**DATASET RECORDS**
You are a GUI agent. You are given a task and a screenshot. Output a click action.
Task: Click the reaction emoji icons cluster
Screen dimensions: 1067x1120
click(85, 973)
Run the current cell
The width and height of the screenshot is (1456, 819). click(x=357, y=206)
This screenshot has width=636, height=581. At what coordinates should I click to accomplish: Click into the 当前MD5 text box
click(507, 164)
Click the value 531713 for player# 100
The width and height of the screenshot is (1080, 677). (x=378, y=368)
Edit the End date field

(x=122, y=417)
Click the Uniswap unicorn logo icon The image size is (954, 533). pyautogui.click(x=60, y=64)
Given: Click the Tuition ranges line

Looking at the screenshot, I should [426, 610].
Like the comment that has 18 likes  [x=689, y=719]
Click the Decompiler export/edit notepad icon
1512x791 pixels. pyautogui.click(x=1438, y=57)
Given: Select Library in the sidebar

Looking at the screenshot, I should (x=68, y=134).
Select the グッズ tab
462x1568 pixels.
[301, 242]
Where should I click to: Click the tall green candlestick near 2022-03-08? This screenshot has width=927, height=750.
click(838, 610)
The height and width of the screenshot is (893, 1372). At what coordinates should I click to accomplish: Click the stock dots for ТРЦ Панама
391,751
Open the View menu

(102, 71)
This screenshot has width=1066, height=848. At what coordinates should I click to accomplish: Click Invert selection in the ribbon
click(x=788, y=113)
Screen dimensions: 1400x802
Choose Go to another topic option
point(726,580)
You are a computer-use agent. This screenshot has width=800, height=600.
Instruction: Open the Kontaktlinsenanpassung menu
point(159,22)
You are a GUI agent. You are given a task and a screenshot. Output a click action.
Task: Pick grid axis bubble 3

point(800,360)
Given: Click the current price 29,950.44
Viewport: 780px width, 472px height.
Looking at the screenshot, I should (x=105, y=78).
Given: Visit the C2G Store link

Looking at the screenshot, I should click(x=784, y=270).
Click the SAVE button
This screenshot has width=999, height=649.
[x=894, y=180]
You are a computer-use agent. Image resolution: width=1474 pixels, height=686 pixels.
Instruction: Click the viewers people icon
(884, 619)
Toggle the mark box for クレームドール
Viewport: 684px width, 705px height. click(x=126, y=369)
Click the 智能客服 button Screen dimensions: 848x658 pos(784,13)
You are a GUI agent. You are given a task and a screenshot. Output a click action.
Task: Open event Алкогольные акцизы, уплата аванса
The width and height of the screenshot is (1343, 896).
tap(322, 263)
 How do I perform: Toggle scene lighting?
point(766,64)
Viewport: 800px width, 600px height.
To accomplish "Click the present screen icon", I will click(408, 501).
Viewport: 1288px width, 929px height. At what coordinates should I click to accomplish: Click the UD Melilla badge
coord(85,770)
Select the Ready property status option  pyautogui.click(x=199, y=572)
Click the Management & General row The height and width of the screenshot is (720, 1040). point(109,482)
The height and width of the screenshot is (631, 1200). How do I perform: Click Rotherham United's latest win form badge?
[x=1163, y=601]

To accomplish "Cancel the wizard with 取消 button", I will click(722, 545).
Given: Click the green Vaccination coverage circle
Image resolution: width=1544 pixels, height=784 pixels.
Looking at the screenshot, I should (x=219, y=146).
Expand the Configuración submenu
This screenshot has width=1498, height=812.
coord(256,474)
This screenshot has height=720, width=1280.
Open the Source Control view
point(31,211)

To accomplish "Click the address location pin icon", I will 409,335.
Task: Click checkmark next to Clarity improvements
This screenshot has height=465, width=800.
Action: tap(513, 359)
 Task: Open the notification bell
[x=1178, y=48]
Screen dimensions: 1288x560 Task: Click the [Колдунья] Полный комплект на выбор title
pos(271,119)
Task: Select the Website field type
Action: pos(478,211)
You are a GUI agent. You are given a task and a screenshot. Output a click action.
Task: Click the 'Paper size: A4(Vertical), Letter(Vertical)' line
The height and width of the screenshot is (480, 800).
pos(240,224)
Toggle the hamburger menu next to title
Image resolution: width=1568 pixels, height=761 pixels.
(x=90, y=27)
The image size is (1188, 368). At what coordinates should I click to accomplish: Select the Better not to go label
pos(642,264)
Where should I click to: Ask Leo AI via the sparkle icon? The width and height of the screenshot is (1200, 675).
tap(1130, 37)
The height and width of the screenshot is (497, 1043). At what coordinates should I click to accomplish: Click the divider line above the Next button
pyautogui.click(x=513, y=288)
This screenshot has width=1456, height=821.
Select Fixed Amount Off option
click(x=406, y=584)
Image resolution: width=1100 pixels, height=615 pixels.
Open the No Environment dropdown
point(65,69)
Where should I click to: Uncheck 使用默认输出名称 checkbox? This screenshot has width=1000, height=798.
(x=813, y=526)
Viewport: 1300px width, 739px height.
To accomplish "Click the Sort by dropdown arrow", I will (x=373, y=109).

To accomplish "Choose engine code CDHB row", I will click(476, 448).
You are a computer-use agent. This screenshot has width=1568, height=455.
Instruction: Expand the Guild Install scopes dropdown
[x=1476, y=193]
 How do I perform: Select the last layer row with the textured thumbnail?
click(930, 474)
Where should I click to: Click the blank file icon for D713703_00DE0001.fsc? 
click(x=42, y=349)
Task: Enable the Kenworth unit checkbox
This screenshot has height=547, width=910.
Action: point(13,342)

**WHAT TO WORK ON**
Look through the data above and report every line in which "computer" appears.

**WRITTEN RESPONSE**
You are a computer-use agent. This screenshot has width=800, height=600.
You are a computer-use agent. Image resolution: width=1474 pixels, height=686 pixels.
You are a computer-use agent. This screenshot has width=1568, height=455.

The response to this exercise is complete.